Many of Youssef’s compositions are inspired by Persian mystical poets like Rumi and El-hallaj. The affinity of Youssef’s music with those words is profound; spiritual tranquility and ecstatic passion are difficult to marry together in art and their union requires a highly developed artistic sensibility.
The musicians are all phenomenal and deliciously in sync, and apparently this is owed to Youssef’s demeanor; they all report his special gift for making them feel important, loved even, while they’re playing with him.
Kristjan Randalu plays a heavenly jazz piano, ripe with invention, skill, and pure swing. He’s probably the jazziest player in the crew, and gets more points for the way he seamlessly blends European jazz with Arab, Indian, and European folk traditions. There is a heady mix of jazz and not-jazz, sometimes squaring off, sometimes waltzing together like Fred and Ginger.
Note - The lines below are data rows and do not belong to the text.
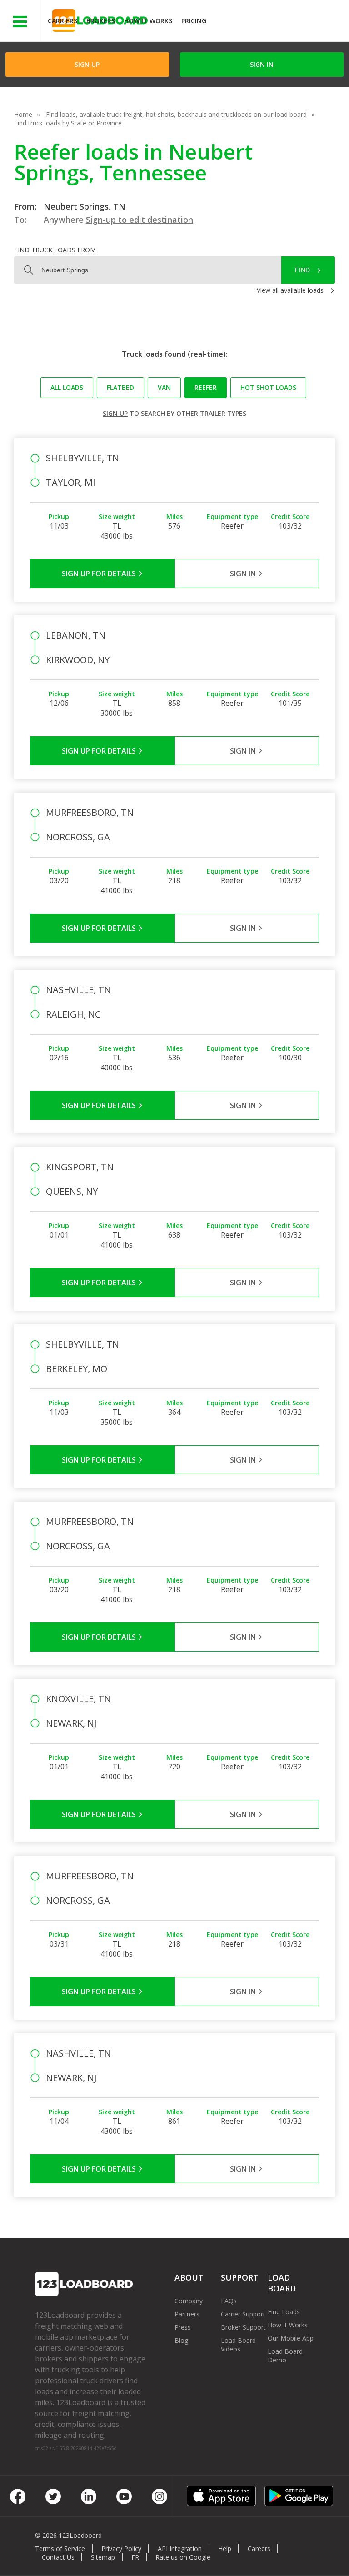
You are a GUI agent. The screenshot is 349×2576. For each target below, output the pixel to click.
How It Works (148, 20)
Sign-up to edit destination (139, 219)
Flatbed (120, 387)
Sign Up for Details (100, 574)
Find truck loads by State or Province (68, 123)
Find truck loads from (55, 249)
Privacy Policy (121, 2548)
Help (224, 2548)
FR (135, 2557)
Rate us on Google (182, 2557)
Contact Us (58, 2557)
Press (182, 2327)
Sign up (115, 413)
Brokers (100, 20)
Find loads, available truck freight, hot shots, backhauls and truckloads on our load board (176, 114)
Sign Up (87, 64)
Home (23, 114)
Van (164, 387)
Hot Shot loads (268, 387)
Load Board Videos (238, 2344)
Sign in (262, 64)
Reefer (205, 387)
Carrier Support (243, 2314)
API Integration (180, 2548)
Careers (259, 2548)
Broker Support (243, 2327)
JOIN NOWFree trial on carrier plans (278, 22)
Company (188, 2300)
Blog (181, 2340)
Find (302, 270)
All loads (66, 387)
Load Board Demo (285, 2355)
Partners (186, 2314)
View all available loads (290, 290)
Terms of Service (60, 2548)
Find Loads (284, 2311)
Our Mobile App (291, 2338)
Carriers (62, 20)
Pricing (193, 20)
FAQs (229, 2300)
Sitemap (103, 2557)
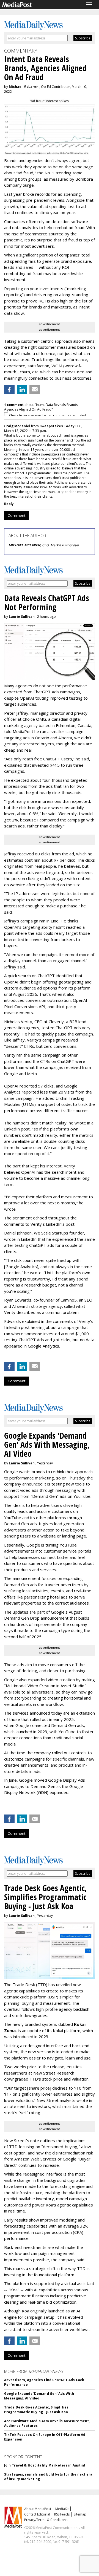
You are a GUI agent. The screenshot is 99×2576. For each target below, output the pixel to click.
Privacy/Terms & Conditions (45, 2519)
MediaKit (62, 2508)
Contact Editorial (37, 2514)
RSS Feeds (62, 2514)
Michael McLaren (23, 86)
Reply (9, 503)
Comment (16, 515)
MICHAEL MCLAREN (24, 545)
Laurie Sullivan (22, 616)
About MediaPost (37, 2508)
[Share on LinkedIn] (22, 389)
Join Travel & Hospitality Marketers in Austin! (44, 2465)
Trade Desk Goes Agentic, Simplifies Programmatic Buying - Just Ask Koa (36, 2409)
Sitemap (80, 2514)
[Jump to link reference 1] (5, 1807)
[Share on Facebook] (9, 389)
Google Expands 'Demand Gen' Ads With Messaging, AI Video (39, 2396)
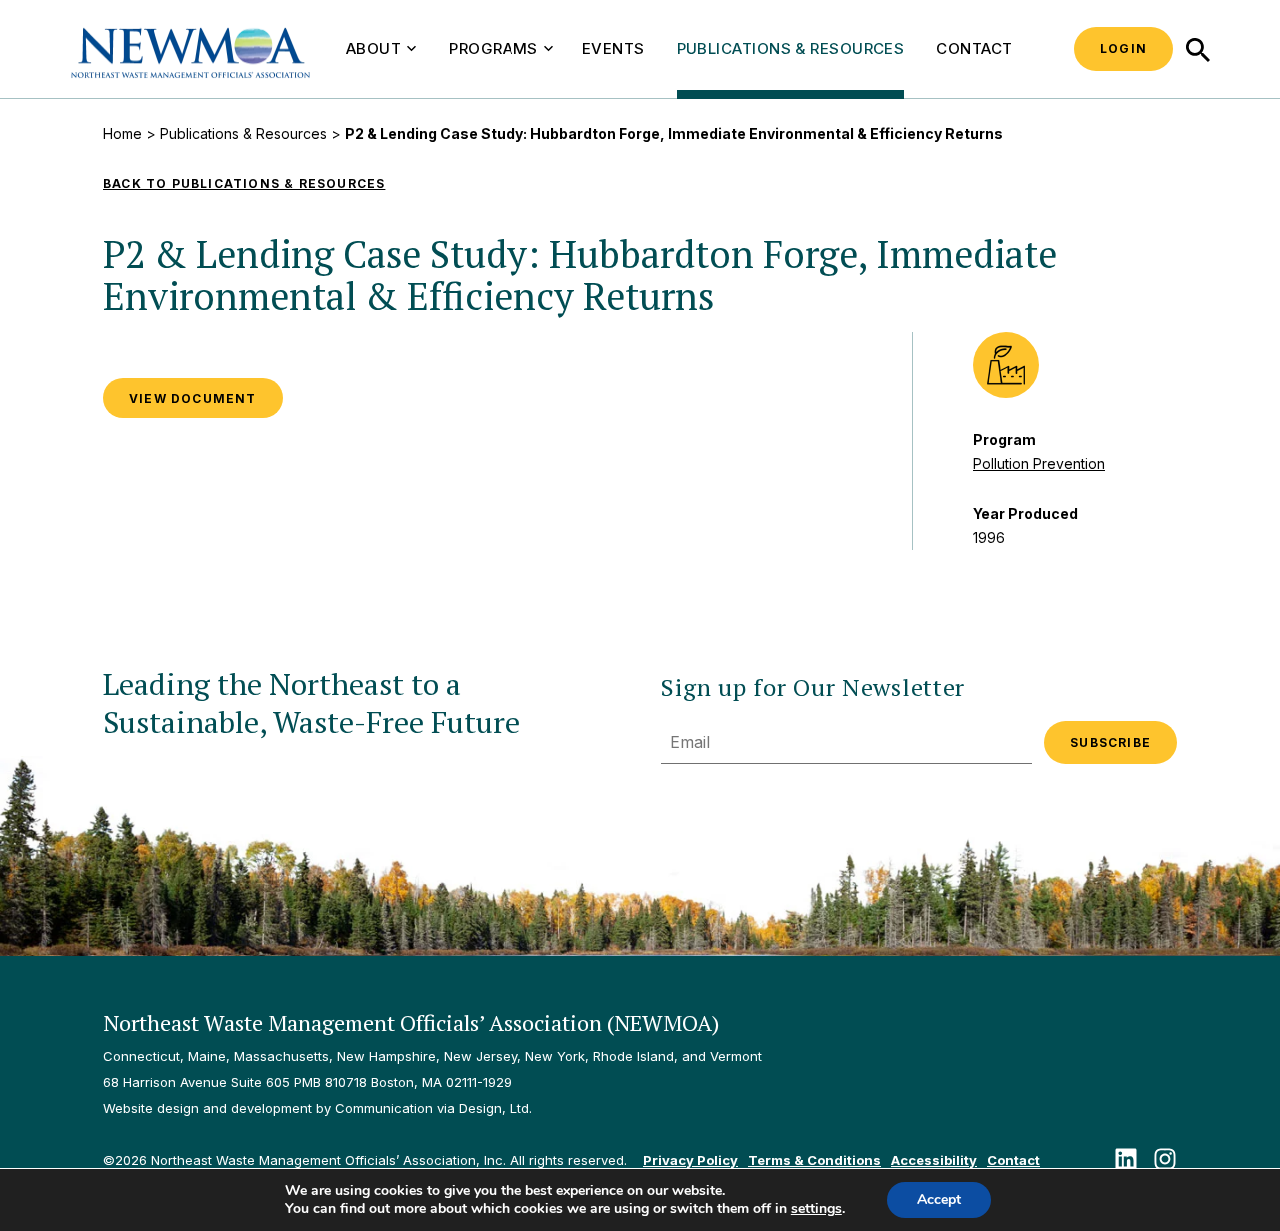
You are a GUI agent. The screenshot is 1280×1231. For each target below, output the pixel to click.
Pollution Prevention (1039, 463)
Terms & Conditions (814, 1160)
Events (613, 48)
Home (122, 133)
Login (1123, 48)
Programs (493, 48)
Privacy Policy (690, 1160)
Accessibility (934, 1160)
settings (816, 1209)
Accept (939, 1199)
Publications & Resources (791, 48)
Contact (974, 48)
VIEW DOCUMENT (193, 398)
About (373, 48)
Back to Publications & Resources (244, 183)
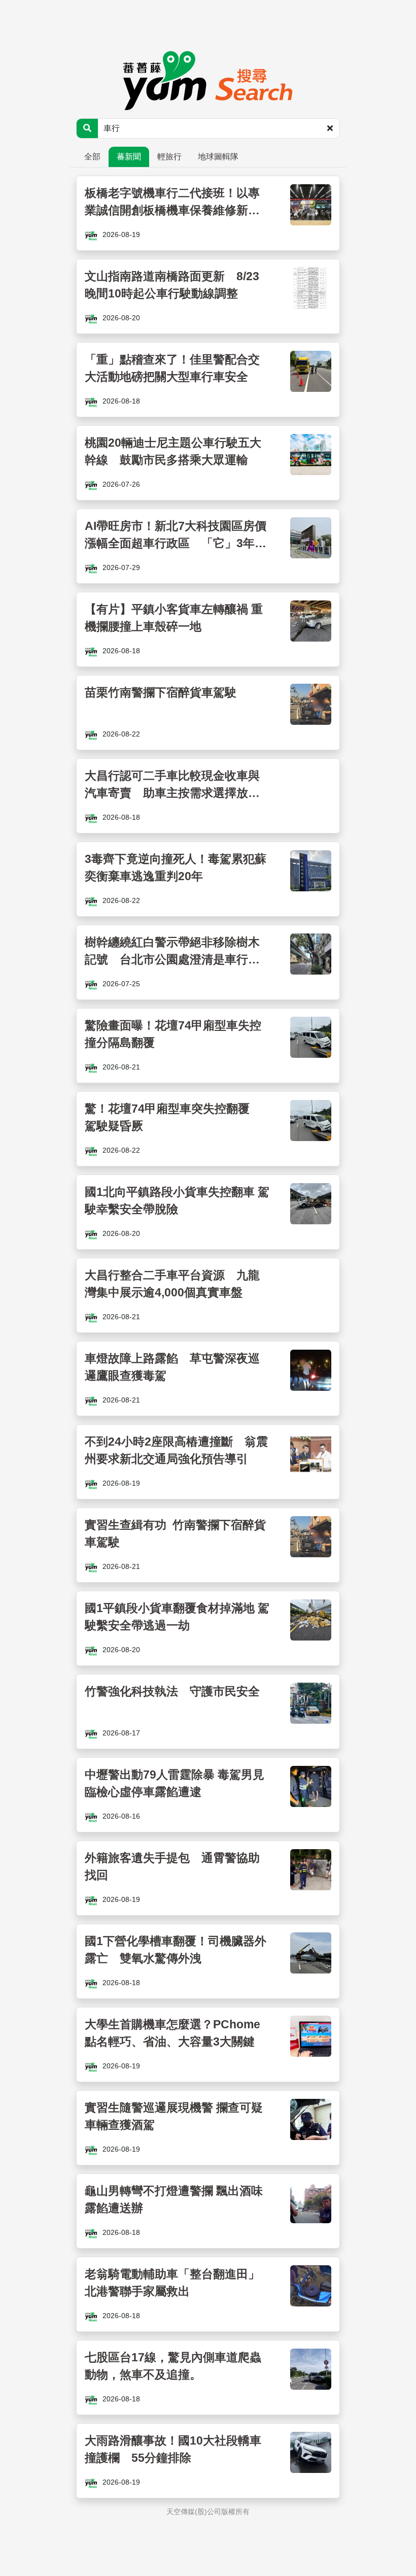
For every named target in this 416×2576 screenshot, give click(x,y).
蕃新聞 (129, 156)
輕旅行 (169, 156)
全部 (92, 156)
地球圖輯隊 (218, 156)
The title track, Birds Canticum “Birds Requiem” Suite, is a gorgeous rhapsody in which you don’t know where Nils-Petter Molvaer’s ravishing clarinet ends in Dhafer Youssef’s ecstatic, soaring voice begins. Youssef says he came up with the name of the album because he felt the intertwining of his voice with Molvaer’s was like two birds flying in tandem. This sense of imagery emerges from the poetic mindset typical of many Tunisians, whose language tends to be peppered with similes and metaphors.
In the videos on his website Youssef’s demeanor suggests an old soul shining with a gentle beneficence. I’ve met people like this in Tunisia?people who despite personal suffering manage to retain and communicate a deeply affirming love. Youssef’s unique achievement is how he manages to communicate this to us in his music.